Before I started writing, I did a Google search for “Facebook” and “annus horribilis,” which showed that dozens if not hundreds of media outlets — The Guardian, the BBC, El Mundo, Die Welt, The Atlantic, the Silicon Valley Business Journal — used this phrase, Latin for “horrible year,” to describe Facebook’s 2018. But 2018 wasn’t an annus horribilis for Facebook. It was an annus horribilis for us, the people who actually faced the surveillance and dishonesty and abuse. It was an annus horribilis for us because of Facebook.

To get on my soap box a little bit here, if none of these stories – the Cambridge Analytica story, the whole Russia thing, this most recent one about giving media companies back-room access to personal private data – if none of these stories make you want to delete your Facebook account, then what will? Where is the line for you?

To go a little further: if you haven’t deleted your Facebook account by now, then you are complicit in all of this shit.

People from all over the world are sending emails to Melbourne’s trees »

Melbourne gave 70,000 trees email addresses so people could report on their condition. But instead people are writing love letters, existential queries and sometimes just bad puns.

This is just lovely. My favourite line is “Hope it all goes well with the photosynthesis”.

Peter Sagal - The Case Against Running With Headphones »

I have a friend who wears headphones on long solo runs because, he says, “I can’t spend that much time alone in my head.” I disagree. He can, and he should. Spending that much time inside one’s head, along with the voices and the bats hanging from the various dendrites and neurons, is one of the best things about running, or at least one of the most therapeutic. Your brain is like a duvet cover: Every once in a while, it needs to be aired out.

As someone who can’t do basic household chores like washing dishes or folding laundry without a pair of headphones, this cut me deep.

Titanic in Unreal 4

We visited the Titanic museum in Belfast last year and it was a great museum but honestly, this connected with me on a much deeper level. There’s a good reason the narrator keeps saying “just imagine”.

Because just imagine.

The Graphic Art of Incredibles 2 »

The best part of The Incredibles 2 wasn’t the story but the amazing world they built. This is a great, tiny peek into the design process behind creating that world.

The Night Watch

This is some pretty cool news - the Rijiksmuseum in Amsterdam will be livestreaming their restoration of Rembrandt’s The Night Watch.

If you don’t know much about this painting then you can do a lot worst than checking out Peter Greenaway’s film Night Watching, which is a weirdly mesmerizing primer on the history behind the painting, told as if it was a Rembrandt painting itself.

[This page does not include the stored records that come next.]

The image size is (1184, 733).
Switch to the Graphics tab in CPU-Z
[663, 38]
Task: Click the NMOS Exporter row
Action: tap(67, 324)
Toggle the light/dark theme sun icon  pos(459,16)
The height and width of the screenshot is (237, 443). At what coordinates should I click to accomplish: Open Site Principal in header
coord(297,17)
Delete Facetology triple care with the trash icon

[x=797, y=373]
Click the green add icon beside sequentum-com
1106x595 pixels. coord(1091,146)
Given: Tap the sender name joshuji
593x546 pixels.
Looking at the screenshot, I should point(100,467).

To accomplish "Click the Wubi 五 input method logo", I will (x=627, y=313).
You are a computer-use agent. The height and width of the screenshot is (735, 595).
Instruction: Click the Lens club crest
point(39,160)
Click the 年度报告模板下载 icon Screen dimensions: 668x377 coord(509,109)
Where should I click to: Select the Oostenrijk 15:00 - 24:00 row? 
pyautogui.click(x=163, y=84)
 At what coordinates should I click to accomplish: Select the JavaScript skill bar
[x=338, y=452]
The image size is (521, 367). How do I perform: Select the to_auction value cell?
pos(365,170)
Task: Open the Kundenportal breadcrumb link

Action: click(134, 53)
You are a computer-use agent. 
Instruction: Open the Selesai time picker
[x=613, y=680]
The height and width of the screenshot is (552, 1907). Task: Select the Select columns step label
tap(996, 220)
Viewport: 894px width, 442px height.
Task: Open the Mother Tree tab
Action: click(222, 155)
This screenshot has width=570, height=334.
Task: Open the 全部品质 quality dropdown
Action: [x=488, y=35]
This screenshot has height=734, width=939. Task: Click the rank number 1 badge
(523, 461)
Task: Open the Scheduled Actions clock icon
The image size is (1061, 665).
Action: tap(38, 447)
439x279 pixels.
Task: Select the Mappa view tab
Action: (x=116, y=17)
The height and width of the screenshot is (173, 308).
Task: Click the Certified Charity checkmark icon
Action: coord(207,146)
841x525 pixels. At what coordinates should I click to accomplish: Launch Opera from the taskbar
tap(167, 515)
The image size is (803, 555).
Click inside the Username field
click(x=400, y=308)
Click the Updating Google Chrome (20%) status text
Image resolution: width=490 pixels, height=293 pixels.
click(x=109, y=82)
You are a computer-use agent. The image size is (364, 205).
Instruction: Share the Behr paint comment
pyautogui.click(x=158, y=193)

The Google Pixel 3 Is A Very Good Phone. But Maybe Phones Have Gone Too Far. »

My neck hurts. I am never not looking down. When I am not looking at my phone, I become slightly anxious. And then, when I do actually look at it, I become even more so. It reminds me of how I once felt about cigarettes. I experience the world with a meticulously crafted, tiny computer slab between me and it. I am an asshole. But so, maybe, are you?

Instead of the usual gushing over the new shiny, I wish more people wrote phone reviews like this.

The end of Predator but with the Grange Hill theme

I spent way too long on this dumb joke.

Apple Watch Series 4 Fall Detection Tested By a Hollywood Stunt Double »

The new Apple Watch OS has improved “exercise detection”. Except when I’m sitting on the couch, rocking the baby to sleep, it will buzz and say “It looks like you’re doing an elliptical workout, track it?”. At least the fall detection looks like it actually works.